● **What the task requires**:
Using the listing below, return every line that includes "next".

● **Task data**:
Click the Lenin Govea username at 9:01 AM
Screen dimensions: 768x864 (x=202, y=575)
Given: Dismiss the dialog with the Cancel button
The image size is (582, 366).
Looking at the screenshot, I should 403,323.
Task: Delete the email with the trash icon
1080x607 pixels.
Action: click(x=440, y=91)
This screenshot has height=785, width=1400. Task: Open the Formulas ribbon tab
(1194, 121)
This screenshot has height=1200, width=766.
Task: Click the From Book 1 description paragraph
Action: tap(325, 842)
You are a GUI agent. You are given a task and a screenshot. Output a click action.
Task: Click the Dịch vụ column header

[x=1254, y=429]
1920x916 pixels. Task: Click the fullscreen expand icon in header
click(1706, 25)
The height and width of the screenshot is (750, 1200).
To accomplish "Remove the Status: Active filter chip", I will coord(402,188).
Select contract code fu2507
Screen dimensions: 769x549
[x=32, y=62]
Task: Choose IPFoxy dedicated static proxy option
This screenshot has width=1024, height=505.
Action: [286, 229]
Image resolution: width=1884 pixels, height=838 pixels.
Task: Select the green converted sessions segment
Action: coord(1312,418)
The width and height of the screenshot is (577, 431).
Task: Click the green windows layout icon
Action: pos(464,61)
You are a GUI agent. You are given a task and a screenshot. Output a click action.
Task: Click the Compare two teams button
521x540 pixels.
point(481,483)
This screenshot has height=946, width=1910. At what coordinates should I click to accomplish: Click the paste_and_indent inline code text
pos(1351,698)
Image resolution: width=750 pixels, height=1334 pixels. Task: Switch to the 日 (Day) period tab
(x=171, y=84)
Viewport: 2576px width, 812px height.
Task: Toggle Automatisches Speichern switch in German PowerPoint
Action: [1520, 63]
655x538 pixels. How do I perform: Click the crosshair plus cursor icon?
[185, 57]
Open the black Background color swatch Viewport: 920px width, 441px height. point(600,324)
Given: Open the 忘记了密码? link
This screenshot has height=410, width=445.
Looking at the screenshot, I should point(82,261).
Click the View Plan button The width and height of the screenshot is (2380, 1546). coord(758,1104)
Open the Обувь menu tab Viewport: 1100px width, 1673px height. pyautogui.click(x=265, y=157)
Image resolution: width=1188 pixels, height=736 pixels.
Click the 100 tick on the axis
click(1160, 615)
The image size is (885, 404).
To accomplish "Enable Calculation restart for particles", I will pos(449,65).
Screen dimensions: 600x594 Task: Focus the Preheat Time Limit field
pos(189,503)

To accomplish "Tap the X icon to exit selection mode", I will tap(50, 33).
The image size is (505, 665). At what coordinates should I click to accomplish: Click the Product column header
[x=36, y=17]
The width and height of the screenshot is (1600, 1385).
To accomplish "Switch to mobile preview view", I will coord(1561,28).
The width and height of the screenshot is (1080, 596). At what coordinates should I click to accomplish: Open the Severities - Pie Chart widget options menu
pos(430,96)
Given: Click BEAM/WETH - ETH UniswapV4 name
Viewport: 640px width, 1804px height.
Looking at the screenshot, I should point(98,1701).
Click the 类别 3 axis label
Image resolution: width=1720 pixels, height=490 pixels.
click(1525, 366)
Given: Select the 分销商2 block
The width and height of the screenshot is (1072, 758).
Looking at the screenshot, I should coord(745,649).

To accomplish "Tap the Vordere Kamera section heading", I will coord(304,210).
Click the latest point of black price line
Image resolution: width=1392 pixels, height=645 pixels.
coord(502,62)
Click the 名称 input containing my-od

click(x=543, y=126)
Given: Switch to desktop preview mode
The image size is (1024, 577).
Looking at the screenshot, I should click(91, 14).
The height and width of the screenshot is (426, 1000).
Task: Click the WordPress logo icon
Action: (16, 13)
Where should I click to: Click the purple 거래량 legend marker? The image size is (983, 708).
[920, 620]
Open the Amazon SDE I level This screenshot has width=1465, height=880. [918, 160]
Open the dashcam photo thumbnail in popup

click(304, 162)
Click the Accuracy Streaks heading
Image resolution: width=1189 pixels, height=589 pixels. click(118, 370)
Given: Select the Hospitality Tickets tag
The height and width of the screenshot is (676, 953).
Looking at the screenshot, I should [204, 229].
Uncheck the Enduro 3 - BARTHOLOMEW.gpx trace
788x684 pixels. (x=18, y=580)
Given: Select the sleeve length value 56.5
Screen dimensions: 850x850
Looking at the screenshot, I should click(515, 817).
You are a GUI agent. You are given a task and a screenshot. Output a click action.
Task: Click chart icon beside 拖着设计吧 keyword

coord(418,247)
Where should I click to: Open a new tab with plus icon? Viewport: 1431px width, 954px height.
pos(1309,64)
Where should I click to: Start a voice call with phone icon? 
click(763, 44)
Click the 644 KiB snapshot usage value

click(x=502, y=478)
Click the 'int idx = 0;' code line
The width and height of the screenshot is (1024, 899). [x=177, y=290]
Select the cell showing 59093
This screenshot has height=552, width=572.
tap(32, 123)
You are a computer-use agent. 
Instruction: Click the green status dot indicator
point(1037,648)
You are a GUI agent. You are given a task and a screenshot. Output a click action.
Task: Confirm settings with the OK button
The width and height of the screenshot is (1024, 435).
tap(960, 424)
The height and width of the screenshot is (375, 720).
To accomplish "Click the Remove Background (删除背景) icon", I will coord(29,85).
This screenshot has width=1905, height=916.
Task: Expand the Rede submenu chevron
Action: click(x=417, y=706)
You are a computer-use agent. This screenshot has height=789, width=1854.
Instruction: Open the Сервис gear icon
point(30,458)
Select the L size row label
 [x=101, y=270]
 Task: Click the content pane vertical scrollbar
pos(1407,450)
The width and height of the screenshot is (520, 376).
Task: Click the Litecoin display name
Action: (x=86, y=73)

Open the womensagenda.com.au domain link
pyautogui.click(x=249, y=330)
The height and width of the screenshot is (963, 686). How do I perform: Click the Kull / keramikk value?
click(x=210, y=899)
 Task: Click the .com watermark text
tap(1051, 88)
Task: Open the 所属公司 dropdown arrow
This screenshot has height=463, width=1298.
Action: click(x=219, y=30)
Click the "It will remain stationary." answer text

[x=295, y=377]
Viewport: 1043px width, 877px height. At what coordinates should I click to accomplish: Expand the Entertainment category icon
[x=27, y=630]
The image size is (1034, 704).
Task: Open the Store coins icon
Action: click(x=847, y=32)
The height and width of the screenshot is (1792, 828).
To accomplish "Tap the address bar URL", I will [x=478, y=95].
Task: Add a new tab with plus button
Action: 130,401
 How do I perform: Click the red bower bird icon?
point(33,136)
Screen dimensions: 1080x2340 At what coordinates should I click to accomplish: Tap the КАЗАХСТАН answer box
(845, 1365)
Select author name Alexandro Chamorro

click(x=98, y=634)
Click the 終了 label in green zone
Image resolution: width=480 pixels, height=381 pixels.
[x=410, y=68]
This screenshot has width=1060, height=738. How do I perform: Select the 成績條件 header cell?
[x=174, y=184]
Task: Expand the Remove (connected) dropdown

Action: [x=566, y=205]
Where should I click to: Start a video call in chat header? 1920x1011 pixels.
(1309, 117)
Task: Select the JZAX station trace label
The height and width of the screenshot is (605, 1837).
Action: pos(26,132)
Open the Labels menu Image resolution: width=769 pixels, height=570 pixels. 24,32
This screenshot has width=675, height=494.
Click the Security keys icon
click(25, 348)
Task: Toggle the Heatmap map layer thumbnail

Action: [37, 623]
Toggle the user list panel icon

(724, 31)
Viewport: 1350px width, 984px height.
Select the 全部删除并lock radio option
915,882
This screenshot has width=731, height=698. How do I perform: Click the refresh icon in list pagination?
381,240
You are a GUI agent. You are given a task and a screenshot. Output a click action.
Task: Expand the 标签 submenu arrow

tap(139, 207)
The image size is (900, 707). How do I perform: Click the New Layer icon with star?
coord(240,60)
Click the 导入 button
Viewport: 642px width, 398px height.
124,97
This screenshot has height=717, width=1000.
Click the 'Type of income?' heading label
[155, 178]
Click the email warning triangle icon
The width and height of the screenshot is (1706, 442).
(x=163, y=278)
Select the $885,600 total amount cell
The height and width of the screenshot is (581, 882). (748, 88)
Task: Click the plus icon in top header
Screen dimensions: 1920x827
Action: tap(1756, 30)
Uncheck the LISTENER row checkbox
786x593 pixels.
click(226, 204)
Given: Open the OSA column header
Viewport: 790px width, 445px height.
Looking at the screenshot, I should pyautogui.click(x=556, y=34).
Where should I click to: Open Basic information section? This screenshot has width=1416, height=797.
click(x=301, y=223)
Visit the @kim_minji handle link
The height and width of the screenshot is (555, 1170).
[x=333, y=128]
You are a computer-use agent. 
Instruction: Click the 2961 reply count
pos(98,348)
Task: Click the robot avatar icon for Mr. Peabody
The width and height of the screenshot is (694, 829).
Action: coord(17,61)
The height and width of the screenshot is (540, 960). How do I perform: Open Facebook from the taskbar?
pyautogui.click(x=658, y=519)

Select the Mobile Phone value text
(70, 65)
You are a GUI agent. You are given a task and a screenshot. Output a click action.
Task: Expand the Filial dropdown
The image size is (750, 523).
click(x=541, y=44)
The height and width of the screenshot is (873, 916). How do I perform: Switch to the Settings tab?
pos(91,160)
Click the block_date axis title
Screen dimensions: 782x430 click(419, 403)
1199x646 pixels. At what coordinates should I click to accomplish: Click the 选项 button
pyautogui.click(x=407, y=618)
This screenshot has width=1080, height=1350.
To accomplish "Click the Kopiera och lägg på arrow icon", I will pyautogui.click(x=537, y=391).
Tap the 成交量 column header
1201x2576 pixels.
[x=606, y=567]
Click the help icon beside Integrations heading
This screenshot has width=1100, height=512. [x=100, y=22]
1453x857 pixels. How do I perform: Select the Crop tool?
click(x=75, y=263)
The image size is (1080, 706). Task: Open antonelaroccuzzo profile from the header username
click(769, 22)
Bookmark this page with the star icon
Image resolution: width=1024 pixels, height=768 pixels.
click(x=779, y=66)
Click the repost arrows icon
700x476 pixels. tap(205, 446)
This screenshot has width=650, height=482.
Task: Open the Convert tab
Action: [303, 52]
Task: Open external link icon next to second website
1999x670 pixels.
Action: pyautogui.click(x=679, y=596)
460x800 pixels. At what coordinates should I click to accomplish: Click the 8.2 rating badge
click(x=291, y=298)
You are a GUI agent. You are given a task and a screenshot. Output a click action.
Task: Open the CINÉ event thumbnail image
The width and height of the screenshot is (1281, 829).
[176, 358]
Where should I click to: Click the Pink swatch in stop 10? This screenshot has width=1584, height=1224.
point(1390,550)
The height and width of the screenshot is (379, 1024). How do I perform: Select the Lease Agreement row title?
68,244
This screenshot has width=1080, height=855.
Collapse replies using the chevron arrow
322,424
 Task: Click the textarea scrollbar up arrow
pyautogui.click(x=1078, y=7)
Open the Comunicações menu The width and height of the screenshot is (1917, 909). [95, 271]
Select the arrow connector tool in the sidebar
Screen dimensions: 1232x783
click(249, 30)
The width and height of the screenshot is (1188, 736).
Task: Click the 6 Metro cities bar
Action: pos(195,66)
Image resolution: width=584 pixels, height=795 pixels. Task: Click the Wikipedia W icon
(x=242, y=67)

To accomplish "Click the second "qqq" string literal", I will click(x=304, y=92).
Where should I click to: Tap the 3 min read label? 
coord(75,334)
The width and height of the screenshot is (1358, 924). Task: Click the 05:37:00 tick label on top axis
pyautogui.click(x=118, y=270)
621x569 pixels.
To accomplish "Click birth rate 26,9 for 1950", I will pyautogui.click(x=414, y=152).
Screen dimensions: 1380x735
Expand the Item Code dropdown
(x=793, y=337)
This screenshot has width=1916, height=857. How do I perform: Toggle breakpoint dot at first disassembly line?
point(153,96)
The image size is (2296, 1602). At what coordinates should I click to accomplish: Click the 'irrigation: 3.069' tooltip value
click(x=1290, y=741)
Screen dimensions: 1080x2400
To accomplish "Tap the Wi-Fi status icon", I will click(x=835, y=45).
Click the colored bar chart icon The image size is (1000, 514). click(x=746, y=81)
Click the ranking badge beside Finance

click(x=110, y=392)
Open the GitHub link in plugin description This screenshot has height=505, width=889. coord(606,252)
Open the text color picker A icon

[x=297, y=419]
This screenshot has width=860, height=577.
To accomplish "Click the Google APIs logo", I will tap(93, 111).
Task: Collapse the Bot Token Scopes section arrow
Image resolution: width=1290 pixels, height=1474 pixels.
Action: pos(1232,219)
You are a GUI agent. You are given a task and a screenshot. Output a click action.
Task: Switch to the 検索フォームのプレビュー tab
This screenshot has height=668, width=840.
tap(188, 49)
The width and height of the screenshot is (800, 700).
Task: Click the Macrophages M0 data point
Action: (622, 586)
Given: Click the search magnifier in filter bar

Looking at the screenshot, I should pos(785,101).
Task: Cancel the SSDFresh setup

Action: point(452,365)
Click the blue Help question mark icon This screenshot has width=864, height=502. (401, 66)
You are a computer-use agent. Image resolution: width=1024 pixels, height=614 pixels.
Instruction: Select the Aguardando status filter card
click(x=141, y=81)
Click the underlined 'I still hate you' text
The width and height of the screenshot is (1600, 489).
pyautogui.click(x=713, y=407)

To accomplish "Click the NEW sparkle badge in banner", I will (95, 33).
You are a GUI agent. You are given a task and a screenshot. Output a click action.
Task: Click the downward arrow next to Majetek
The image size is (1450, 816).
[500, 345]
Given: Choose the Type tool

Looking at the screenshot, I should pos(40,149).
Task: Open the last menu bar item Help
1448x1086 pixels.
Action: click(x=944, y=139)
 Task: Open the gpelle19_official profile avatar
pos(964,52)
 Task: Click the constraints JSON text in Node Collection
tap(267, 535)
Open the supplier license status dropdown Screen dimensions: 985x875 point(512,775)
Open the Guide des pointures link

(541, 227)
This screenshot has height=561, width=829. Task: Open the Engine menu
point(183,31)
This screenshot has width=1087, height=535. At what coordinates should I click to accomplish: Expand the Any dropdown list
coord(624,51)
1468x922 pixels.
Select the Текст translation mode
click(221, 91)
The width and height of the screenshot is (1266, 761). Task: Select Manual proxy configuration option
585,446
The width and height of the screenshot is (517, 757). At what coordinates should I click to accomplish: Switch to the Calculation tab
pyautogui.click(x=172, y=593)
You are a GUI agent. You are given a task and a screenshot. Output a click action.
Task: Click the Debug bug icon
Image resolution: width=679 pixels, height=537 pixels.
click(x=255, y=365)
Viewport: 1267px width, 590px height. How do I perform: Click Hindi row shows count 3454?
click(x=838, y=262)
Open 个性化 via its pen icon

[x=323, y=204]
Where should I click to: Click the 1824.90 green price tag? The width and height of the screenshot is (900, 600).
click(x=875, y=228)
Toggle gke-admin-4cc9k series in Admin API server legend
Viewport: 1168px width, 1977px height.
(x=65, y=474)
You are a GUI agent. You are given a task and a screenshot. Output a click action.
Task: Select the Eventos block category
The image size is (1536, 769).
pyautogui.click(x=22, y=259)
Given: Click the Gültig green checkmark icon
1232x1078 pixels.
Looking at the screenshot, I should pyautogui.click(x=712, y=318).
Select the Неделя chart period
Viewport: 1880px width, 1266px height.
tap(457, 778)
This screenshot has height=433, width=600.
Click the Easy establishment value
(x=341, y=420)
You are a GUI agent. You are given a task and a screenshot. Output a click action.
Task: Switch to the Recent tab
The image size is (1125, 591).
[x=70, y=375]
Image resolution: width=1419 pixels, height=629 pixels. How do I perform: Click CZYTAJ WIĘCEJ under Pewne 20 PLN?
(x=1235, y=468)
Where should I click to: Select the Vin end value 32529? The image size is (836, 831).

● **Solution**:
Task: Open external link icon next to second website
Task: Click the downward arrow next to Majetek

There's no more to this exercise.